START PASSAGE FOR REVIEW
I actually wish macOS would clone Alt-dragging from anywhere to drag and Alt-right clicking to resize from anywhere from Linux (at least GNOME and KDE Plasma have this built-in). That would certainly solve most of the complaints in the original post.
I just tried that on Tahoe (26.2) and it didn't drag the window with Ctrl+Cmd+drag. Is it supposed to work on all windows?
*GNOME features, not Linux features. No such issues over here on KDE.
I have often felt like GNOME is the most Apple-y of desktop environments; they're very form over function. Not surprising to me at all that both would pick a design that seems beautiful until you try to use it.
Has been a major issue for me with Xfce and Gnome over the years, mostly just switched window managers.
I've noticed the occasional momentary failure to resize a window, and this probably explains it, but it's worth noting that the cursor changes to a "resize arrows" cursor when it enters the resizing zone, so as long as I'm paying attention I know exactly when I can or can't click and drag to resize. It is preposterous that much of the zone actually lies outside of the visible bounds of the window.
END PASSAGE FOR REVIEW
ACTIVITY LIST:
A – In the comments on window resizing, reproduce the passage starting at "I've noticed the" and ending at "of the window.", substituting "area" for "zone".
B – Render this sentence from the comments on window resizing into Spanish: "It is preposterous that much of the zone actually lies outside of the visible bounds of the window."
START MATERIAL SUPPLIED
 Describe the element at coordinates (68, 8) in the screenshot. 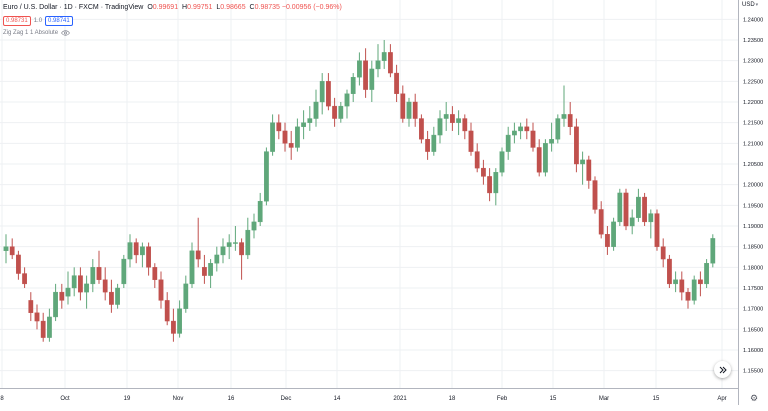

I see `interval-label: 1D` at that location. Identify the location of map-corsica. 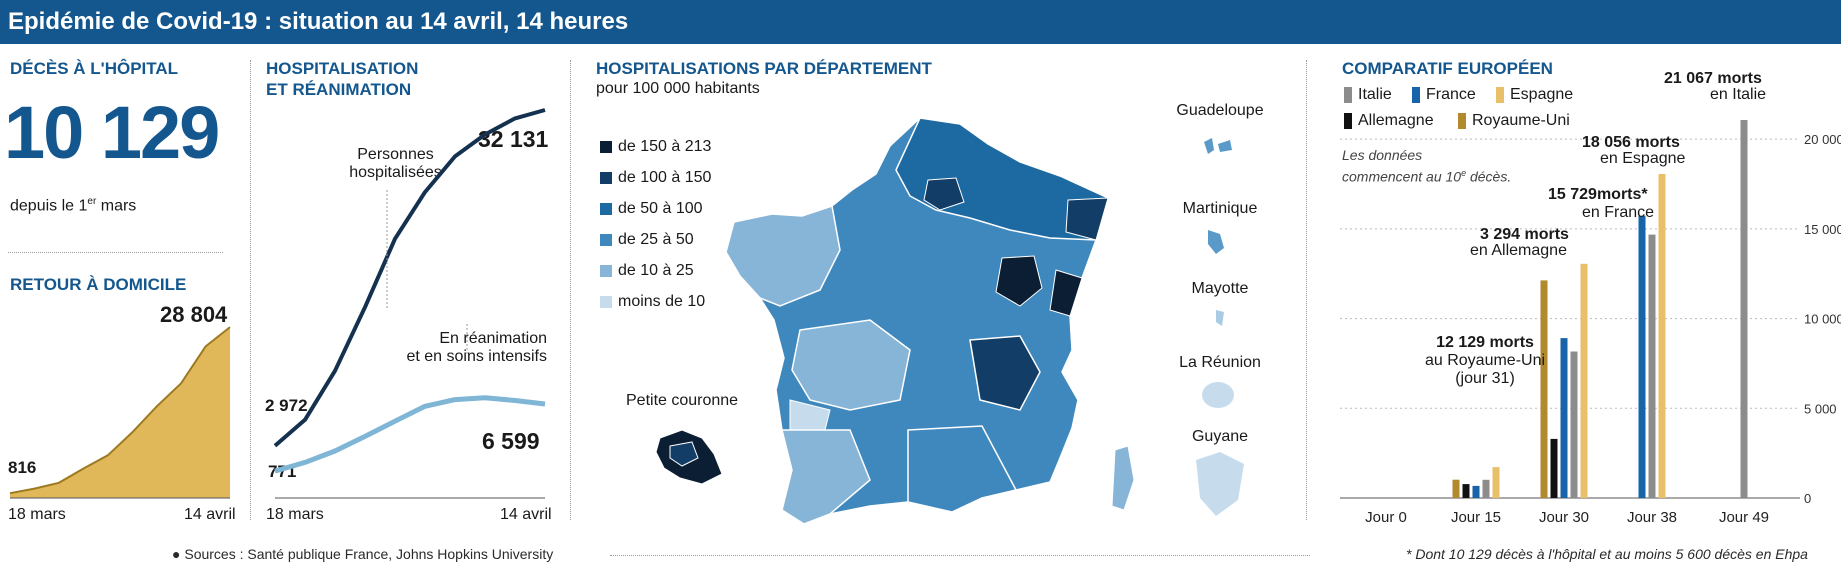
(1123, 478).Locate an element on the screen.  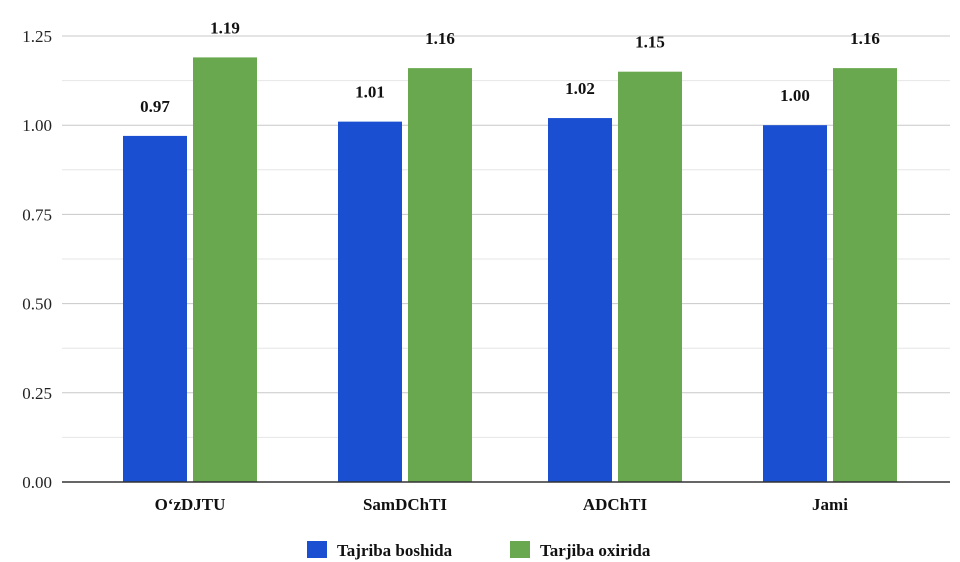
x-axis: O‘zDJTU SamDChTI ADChTI Jami is located at coordinates (506, 498). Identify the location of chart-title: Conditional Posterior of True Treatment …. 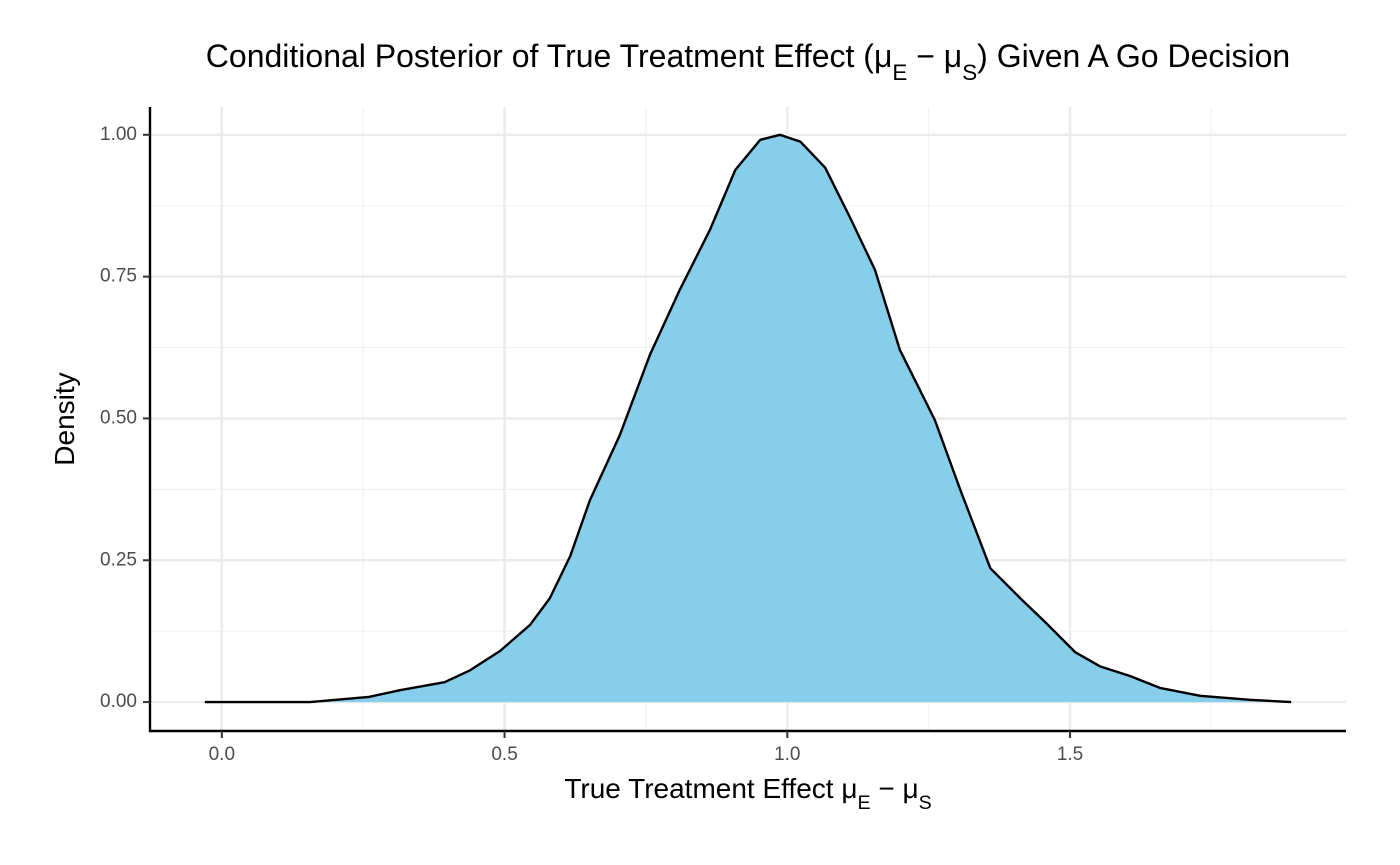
END MATERIAL SUPPLIED
SOLUTIONS TO EACH TASK:
A –
I've noticed the occasional momentary failure to resize a window, and this probably explains it, but it's worth noting that the cursor changes to a "resize arrows" cursor when it enters the resizing area, so as long as I'm paying attention I know exactly when I can or can't click and drag to resize. It is preposterous that much of the area actually lies outside of the visible bounds of the window.

B – Es absurdo que gran parte de la zona quede en realidad fuera de los límites visibles de la ventana.